In the records below, find each line with the word "computer" and copy it.

[Saved data entries]
# # # # #
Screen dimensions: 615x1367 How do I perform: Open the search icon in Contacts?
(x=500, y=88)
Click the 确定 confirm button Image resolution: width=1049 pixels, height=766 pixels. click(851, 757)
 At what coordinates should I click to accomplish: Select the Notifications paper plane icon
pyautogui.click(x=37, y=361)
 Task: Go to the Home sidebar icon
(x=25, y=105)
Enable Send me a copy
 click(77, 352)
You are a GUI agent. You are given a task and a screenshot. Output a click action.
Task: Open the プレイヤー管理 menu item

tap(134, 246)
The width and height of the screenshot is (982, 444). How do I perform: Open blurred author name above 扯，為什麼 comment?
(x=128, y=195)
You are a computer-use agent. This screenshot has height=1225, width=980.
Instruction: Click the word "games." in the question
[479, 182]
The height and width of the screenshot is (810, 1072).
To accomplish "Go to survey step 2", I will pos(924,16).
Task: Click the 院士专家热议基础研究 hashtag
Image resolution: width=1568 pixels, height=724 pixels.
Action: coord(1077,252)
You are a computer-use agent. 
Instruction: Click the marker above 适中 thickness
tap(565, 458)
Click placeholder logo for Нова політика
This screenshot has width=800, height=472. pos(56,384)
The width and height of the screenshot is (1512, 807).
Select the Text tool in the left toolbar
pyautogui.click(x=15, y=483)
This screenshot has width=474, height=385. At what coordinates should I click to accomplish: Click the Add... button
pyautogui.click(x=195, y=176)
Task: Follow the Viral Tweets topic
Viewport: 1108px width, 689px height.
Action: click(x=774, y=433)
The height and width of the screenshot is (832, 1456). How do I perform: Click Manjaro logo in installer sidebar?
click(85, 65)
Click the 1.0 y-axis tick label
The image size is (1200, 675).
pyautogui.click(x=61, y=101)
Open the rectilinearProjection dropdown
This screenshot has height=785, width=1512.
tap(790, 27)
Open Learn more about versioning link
# # # # #
ANSWER TO THIS EXERCISE ->
You are a computer-use agent. This screenshot has height=1225, width=980.
You are a computer-use agent. 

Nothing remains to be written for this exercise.